David Souter, who died, age 85, a couple of weeks ago, in New Hampshire, was a justice on the Supreme Court from 1990 until he retired in 2009. When he was nominated by Geo. H.W. Bush to fill the vacancy created by William Brennan's retirement, the liberal line of attack depicted a bloodless intellectual with no understanding of life as lived by "ordinary Americans." Was he not, after all, a lifelong bachelor who lived alone in a rural farmhouse crowded with books and musical recordings? The subtext was the court’s decision in Roe, which the cloistered Souter was supposedly primed to overturn. Brennan had concurred with the 6-3 majority opinion in Roe.

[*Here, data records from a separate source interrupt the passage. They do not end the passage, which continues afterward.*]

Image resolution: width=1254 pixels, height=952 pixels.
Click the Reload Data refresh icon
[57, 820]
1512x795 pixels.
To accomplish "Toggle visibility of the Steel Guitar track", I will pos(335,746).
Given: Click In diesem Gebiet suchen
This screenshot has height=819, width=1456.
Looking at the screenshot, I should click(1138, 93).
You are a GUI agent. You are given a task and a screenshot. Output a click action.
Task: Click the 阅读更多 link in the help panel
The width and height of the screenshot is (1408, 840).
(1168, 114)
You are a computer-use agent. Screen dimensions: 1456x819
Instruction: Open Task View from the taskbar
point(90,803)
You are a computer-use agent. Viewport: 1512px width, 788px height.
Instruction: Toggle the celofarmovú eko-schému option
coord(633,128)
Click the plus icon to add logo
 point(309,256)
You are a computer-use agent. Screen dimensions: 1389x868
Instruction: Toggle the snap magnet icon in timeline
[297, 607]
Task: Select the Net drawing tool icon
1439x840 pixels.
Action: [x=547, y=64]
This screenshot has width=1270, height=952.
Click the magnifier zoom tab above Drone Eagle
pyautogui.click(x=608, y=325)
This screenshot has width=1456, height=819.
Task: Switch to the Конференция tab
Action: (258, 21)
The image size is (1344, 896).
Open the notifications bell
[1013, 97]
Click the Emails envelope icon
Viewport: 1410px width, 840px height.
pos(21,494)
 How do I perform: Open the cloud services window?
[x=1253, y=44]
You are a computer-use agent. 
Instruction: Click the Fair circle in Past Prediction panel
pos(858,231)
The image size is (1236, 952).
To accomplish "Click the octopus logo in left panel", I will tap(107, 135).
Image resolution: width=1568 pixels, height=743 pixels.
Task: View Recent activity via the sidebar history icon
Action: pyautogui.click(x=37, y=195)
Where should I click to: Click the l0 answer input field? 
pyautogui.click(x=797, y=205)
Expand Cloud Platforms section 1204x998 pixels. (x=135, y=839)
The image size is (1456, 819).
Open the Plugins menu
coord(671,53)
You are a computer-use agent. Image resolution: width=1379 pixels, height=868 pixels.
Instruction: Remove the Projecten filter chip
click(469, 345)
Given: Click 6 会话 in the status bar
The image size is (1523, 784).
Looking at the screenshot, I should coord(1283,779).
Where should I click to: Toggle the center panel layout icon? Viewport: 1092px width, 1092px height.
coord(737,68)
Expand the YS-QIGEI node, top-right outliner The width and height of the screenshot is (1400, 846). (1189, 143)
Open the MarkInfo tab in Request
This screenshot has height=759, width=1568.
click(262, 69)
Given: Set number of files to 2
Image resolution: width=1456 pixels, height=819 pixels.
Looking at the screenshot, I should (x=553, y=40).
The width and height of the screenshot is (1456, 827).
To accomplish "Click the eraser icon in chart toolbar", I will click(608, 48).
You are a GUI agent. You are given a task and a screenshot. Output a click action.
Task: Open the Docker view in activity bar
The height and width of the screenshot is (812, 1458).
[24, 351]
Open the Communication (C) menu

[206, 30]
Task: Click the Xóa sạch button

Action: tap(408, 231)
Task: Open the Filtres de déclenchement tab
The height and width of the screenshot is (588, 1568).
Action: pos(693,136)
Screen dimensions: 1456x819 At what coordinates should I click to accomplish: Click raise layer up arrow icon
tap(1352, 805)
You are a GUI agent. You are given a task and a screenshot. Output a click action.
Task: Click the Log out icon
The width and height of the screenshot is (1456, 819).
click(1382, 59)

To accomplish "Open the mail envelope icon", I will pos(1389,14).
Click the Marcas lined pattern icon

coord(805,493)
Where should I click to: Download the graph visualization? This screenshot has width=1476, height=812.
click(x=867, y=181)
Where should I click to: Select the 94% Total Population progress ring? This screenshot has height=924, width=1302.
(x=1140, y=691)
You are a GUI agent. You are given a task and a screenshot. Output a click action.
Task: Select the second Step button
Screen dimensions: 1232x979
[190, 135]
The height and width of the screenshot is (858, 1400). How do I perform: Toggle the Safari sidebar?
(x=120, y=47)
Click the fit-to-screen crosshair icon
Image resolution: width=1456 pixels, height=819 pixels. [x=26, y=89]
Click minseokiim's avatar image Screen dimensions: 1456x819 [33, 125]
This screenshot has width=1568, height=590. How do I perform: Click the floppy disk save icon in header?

At that time, especially, I had reasons to be unenthusiastic about an attack on bookish bachelors, and I was gratified when Souter ended up disappointing his supporters and delighting his former critics. In Casey v Planned Parenthood, he joined the majority in upholding the central finding of Roe. He also consistently opposed incursions upon the separation of church and state--he would not tolerate, for example, prayers before high-school football games. He was the kind of Episcopalian who, when the issue at hand was Christmas celebrations in public schools, directed attention to the sentiments of non-Christian students. He upheld the constitutionality of affirmative action policies. He dissented from the majority opinion in Bush v Gore. When he retired in 2009, one legal commentator called attention to his dissent in a case hardly anyone has heard of. A prison inmate who had been convicted of murder wanted to appeal and was told by a judge that he had until Feb. 27, 2004, to file his papers. He filed on Feb. 26. The judge, however, had erred: according to a statute about deadlines and the timing of actions, the papers should have been filed by Feb. 24. His case was thrown out, he appealed, and the matter eventually made it to the Supreme Court, which, in a 5-4 decision written by Justice Thomas, ruled that the inmate was shit-outta-luck: rules are rules, he shouldn't have relied upon the instruction of a judge. Souter, in his dissent, declared:
It is intolerable for the judicial system to treat people this way, and there is not even a technical justification for condoning this bait and switch. . . . I respectfully dissent.
"No more Souters!" became a rallying cry of wingnuts. In their eyes, his final sin was to retire in 2009, soon after the inauguration of President Obama, who replaced him with Sonia Sotomayor: a lesson in Supreme Court history that seems to have escaped the notice of Ruth Bader Ginsburg.
I enjoyed many of the anecdotes about Souter that were reported in stories about his death. In one, he was driving between Washington and his home in New Hampshire when he stopped for lunch at a roadside diner. One of the other customers, thinking he recognized Souter, approached and asked whether he wasn't a justice of the Supreme Court. Souter acknowledged that he was. "Yes," the man hurdled ahead, "you're Stephen Breyer! Say, what's the best part of your job?"
Souter thought for a moment before answering, "I'd probably have to say that it's been my greatest honor to have served alongside David Souter."